━━ RECORDS PROVIDED ━━
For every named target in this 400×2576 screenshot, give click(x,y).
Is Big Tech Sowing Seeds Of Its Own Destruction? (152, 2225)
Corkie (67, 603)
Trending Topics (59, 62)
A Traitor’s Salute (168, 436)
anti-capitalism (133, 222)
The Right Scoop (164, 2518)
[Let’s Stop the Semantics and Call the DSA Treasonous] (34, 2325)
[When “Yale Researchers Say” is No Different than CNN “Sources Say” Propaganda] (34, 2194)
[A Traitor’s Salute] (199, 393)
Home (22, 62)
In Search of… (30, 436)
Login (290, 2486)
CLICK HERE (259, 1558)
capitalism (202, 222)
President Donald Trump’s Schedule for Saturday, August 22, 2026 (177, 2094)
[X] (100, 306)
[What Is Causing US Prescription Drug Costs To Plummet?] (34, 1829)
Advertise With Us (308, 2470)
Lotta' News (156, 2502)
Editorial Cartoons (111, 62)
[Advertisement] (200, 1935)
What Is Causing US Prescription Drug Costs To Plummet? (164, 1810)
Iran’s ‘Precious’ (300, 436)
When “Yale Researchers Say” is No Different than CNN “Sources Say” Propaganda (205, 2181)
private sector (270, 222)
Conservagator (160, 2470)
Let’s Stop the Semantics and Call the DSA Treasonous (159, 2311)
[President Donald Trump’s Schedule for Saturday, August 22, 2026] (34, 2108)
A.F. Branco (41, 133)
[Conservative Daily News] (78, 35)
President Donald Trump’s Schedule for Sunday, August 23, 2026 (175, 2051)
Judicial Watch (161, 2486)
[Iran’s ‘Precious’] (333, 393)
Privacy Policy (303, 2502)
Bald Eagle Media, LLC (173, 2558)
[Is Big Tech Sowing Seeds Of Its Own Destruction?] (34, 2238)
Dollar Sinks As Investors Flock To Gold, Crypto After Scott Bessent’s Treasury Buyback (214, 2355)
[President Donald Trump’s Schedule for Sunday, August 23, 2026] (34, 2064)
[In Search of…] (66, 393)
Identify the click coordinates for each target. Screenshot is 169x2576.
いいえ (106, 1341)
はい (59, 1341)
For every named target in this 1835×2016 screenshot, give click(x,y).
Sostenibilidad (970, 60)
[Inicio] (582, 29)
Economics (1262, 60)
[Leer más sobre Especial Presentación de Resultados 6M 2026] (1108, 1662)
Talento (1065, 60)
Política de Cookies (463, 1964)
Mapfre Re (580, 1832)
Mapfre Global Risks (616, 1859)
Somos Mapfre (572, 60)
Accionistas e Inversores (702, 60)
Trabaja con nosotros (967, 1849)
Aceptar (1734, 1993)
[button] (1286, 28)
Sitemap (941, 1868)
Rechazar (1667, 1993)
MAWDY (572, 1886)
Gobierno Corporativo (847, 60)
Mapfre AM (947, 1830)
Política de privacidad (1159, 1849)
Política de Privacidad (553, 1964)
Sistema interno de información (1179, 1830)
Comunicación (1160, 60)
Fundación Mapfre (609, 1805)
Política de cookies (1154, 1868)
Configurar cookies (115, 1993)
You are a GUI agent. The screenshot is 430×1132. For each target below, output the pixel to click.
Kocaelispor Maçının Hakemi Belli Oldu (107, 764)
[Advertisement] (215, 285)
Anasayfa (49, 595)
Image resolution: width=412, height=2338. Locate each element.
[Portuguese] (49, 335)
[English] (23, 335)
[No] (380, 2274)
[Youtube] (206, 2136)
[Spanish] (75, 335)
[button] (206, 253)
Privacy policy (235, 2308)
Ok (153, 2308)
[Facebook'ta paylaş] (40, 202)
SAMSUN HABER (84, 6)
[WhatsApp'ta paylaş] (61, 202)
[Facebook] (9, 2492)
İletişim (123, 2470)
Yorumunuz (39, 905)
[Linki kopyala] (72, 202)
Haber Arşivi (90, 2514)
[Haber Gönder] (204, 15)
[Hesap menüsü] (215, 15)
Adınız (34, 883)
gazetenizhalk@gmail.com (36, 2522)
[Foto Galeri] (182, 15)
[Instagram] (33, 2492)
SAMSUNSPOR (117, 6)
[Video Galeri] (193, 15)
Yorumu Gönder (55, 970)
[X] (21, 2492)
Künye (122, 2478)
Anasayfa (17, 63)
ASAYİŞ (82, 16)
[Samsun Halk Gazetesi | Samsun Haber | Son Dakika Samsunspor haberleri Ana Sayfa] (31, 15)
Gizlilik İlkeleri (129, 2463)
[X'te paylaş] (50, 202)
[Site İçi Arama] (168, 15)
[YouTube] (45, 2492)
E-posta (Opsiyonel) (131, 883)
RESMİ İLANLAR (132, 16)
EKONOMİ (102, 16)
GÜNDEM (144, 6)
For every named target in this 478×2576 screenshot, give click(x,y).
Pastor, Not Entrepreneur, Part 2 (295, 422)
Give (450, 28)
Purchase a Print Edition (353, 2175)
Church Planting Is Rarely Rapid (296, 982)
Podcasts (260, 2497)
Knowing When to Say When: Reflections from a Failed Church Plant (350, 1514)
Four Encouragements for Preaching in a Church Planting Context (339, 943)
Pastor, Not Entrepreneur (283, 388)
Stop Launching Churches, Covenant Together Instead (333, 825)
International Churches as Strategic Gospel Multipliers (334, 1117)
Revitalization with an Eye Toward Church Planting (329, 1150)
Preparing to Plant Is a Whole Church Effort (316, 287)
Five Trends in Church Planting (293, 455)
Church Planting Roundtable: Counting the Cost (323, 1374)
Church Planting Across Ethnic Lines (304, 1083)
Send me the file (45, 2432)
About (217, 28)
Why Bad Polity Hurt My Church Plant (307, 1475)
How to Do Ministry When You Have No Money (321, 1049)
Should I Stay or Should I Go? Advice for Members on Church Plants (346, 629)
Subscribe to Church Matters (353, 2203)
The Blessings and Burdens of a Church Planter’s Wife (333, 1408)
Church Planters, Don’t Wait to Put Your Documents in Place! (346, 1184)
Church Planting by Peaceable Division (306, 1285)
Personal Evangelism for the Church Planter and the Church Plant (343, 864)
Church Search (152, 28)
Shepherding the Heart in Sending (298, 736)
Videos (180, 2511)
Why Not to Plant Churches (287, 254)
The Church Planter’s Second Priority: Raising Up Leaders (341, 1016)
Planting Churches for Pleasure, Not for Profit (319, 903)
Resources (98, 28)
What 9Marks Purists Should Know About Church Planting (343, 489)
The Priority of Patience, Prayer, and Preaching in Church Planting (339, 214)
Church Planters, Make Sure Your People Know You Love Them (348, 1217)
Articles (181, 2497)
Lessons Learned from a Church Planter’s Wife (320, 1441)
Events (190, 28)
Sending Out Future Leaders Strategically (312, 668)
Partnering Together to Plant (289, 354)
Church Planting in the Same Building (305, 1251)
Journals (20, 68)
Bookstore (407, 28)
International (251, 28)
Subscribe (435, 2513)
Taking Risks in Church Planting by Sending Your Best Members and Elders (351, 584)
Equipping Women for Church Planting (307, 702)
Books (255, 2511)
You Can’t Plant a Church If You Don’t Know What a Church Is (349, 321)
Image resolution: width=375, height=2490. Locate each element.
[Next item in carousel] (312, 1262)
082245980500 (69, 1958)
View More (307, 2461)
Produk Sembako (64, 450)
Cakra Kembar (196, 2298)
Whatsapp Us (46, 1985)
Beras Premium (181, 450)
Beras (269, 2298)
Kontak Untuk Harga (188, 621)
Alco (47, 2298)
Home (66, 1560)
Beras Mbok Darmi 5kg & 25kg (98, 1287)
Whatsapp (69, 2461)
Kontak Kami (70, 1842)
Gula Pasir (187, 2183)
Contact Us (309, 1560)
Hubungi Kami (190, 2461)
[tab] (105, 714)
━━━
__TASK REQUIREMENTS__.
From the records above, extract exactly and only the lines that begin at the line with "The Blessings and" and stop after the line with "Why Not to Plant Churches (287, 254)".

__YOUR RESPONSE__.
The Blessings and Burdens of a Church Planter’s Wife (333, 1408)
Church Planters, Don’t Wait to Put Your Documents in Place! (346, 1184)
Church Planting by Peaceable Division (306, 1285)
Personal Evangelism for the Church Planter and the Church Plant (343, 864)
Church Search (152, 28)
Shepherding the Heart in Sending (298, 736)
Videos (180, 2511)
Why Not to Plant Churches (287, 254)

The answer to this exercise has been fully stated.